Annual passenger and freight total
| Year | Passengers | Freight in MT | Aircraft movements |
|---|---|---|---|
| 2025 | 13,157,966 | 161,607 | 91,841 |
| 2024 | 12,863,576 | 169,674 | 95,340 |
| 2023 | 12,599,545 | 168,824 | 95,490 |
| 2022 | 8,605,479 | 157,872 | 68,622 |
| 2021 | 3,748,526 | 112,733 | 33,223 |
| 2020 | 4,085,499 | 109,806 | 35,188 |
| 2019 | 16,038,844 | 240,285 | 117,601 |
| 2018 | 15,392,095 | 212,764 | 118,698 |
| 2017 | 14,061,732 | 200,852 | 114,360 |
| 2016 | 12,031,496 | 180,332 | 103,326 |
| 2015 | 10,315,358 | 154,868 | 103,915 |
| 2014 | 8,709,505 | 121,368 | 92,347 |
| 2013 | 8,310,927 | 120,667 | 90,223 |
| 2012 | 7,546,716 | 112,306 | 81,486 |
| 2011 | 6,479,860 | 98,085 | 78,650 |
| 2010 | 5,752,017 | 96,696 | 79,710 |
| 2009 | 4,558,002 | 63,764 | 66,872 |
| 2008 | 4,001,393 | 57,887 | 58,346 |
| 2007 | 4,219,000 | 76,448 | 49,806 |
| 2006 | 4,778,000 | 97,908 | 49,901 |
| 2005 | 4,071,000 | 76,563 | 52,781 |
| 2004 | 3,461,000 | 67,151 | 43,622 |
| 2003 | 2,886,000 | 48,630 | 42,330 |
| 2002 | 2,447,000 | 46,934 | 39,555 |
| 2001 | 2,700,992 | 71,830 | 35,064 |
| 2000 | 2,721,393 | 69,696 | 36,082 |

==Ground transport==
Oman National Transport Company (Mwasalat) operates 24-hour service special airport buses at fixed intervals.
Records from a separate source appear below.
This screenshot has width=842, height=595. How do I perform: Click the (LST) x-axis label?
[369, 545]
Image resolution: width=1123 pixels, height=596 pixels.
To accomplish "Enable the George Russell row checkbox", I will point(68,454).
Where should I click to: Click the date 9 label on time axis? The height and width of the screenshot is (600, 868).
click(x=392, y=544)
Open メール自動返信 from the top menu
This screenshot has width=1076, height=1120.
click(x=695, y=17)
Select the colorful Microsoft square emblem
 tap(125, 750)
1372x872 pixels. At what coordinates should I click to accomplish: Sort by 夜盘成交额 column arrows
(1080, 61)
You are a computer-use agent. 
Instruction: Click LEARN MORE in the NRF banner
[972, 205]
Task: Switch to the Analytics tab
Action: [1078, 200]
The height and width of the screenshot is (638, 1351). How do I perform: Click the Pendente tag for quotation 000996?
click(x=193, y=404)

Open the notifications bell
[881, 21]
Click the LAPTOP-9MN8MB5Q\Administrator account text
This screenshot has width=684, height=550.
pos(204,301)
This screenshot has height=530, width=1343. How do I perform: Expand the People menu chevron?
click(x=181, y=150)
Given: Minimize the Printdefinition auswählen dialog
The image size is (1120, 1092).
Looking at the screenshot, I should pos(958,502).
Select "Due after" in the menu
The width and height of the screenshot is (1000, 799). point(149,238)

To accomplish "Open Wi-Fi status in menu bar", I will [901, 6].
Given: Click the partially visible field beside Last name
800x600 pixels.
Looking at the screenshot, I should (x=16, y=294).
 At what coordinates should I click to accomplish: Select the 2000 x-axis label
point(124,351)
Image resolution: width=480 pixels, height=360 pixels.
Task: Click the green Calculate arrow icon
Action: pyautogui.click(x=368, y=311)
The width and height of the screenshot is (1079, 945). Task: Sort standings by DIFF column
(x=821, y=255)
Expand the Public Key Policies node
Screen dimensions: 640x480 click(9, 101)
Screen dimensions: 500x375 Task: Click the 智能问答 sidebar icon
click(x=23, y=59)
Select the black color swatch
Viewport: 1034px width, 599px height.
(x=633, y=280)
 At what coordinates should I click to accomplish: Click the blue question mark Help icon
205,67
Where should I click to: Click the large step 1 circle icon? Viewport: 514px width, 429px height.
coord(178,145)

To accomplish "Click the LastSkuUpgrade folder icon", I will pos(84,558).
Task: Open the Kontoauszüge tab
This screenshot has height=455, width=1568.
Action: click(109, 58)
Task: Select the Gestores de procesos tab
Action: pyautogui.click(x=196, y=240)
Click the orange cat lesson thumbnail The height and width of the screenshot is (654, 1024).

The Route A1 operates between Mabela and Ruwi bus station with a stop at Muscat Airport. Bus Route 8 (Al Mouj-Al Khuwair) also has a stop at Muscat Airport. Metered-airport taxis are available with special counters at the baggage and arrival halls. Car rental and chauffeur services are also available.